Introduction
Dupuytren’s disease is a condition that leads to the abnormal thickening of the tissue beneath the skin of the palm. As this tissue thickens, it may form firm lumps or tight cords, causing the fingers to bend toward the palm. Over time, the disease can progress and result in contractures, leading to significant loss of hand function. Though the progression of Dupuytren’s disease is generally slow, it can vary greatly from person to person, making it difficult to predict how the condition will advance.
Anatomy
The palm of the hand is composed of ligaments and tendons. Ligaments are tough, fibrous bands that connect bones, while tendons are structures that link muscles to bones, allowing for movement. The tendons in the palm specifically help bend the fingers inward. These ligaments and tendons are covered by a thin layer of connective tissue known as the palmar fascia, which sits directly under the skin and plays a key role in Dupuytren’s disease.
Causes
The exact cause of Dupuytren’s disease remains unknown. However, it is believed to be related to abnormal biochemical activity within the palmar fascia. The disease is more prevalent among individuals of Northern European descent and affects men more frequently than women. Although uncommon in young people, when it does occur at a younger age, it often progresses rapidly and severely. Dupuytren’s disease is also linked to certain lifestyle factors like smoking and alcohol use, as well as medical conditions such as diabetes, thyroid disorders, epilepsy, tuberculosis, and liver disease.
Symptoms
Dupuytren’s disease often develops slowly and may affect both hands, although one hand is typically more impacted than the other. Early symptoms include the appearance of a small, tender lump in the palm, which usually loses its tenderness over time. The disease is typically painless, but as it progresses, thickened cords may form beneath the skin, causing the fingers—particularly the ring and little fingers—to bend toward the palm. Over time, individuals may find it difficult to fully straighten their fingers. The progression of symptoms can vary, with some experiencing mild thickening and others facing severe contractures that limit hand function.
Diagnosis
Doctors typically diagnose Dupuytren’s disease through a physical examination. Patients should inform their doctor of any symptoms that limit hand function. During the exam, the physician will feel for thickened tissue or nodules in the palm and assess finger positioning and joint movement. One common test used in diagnosis is the Table Top Test, where patients attempt to place their hand flat on a surface. Difficulty in fully flattening the hand may indicate the presence of finger contractures associated with the disease.
Treatment
Currently, there is no cure for Dupuytren’s disease or a way to halt its progression.
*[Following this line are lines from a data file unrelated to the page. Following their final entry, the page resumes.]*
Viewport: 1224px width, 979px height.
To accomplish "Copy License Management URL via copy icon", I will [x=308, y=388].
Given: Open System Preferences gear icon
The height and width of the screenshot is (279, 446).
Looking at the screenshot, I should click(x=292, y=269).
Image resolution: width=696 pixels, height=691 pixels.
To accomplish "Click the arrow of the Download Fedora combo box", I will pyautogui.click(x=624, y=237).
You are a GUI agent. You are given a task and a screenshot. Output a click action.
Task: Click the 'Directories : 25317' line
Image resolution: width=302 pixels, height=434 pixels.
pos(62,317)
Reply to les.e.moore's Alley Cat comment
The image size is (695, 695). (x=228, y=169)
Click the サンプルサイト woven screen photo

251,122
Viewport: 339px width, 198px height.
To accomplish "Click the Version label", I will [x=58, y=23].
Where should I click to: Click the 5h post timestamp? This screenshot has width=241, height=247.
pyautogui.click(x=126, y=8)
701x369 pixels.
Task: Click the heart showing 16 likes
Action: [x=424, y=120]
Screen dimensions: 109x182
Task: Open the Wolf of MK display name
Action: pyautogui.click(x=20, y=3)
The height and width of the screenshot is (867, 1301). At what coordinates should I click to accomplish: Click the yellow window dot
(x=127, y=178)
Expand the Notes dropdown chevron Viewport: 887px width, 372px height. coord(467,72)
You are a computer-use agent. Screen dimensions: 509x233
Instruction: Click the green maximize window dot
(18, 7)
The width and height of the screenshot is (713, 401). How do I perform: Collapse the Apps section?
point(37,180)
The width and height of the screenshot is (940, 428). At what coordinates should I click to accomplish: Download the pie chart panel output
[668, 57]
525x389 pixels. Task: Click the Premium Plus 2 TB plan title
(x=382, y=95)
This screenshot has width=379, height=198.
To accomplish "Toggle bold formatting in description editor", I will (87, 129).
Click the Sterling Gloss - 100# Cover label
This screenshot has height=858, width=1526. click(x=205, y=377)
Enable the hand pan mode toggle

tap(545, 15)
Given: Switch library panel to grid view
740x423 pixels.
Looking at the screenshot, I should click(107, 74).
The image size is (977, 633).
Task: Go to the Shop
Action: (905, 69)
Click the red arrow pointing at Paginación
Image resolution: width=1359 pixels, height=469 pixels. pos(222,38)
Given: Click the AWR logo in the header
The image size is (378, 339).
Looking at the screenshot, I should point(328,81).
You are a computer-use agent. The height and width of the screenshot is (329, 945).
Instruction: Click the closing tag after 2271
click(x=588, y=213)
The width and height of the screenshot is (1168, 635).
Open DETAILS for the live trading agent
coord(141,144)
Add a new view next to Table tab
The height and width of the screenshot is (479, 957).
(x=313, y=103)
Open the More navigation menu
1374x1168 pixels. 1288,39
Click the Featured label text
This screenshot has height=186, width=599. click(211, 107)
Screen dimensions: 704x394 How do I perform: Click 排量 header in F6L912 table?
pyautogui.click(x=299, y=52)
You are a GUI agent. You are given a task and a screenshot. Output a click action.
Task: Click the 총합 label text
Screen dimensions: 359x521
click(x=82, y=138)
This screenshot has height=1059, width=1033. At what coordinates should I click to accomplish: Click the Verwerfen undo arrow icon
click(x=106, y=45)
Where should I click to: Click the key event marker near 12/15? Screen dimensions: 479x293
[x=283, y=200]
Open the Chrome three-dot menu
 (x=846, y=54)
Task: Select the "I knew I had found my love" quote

However, doctors can monitor the condition and recommend interventions if symptoms worsen. Injections may be used to alleviate early-stage pain caused by lumps. In more advanced cases, where finger flexion interferes with hand function, surgical intervention is often required. An injectable enzyme called Xiaflex, approved by the FDA in 2010, has shown success in dissolving the diseased tissue and improving finger mobility in patients with Dupuytren’s contractures.
Surgery
The primary goal of surgery for Dupuytren’s disease is to restore finger mobility and improve hand function. Several surgical options are available, depending on the severity of the condition. A fasciotomy, which involves cutting the thickened bands of tissue, may be sufficient in some cases. In more severe cases, a fasciectomy, which involves removing the affected palmar fascia, may be necessary. Some patients may also require a skin graft to cover areas where large portions of tissue are removed.
Recovery
After surgery, patients typically engage in rehabilitation with a hand therapist. The therapist will guide them through exercises designed to stretch and strengthen the hand. Additional therapy treatments may be provided to manage swelling and reduce pain. A custom splint may be used to maintain proper hand positioning during recovery. While surgery can restore hand function, Dupuytren’s disease often recurs over time, making long-term monitoring necessary.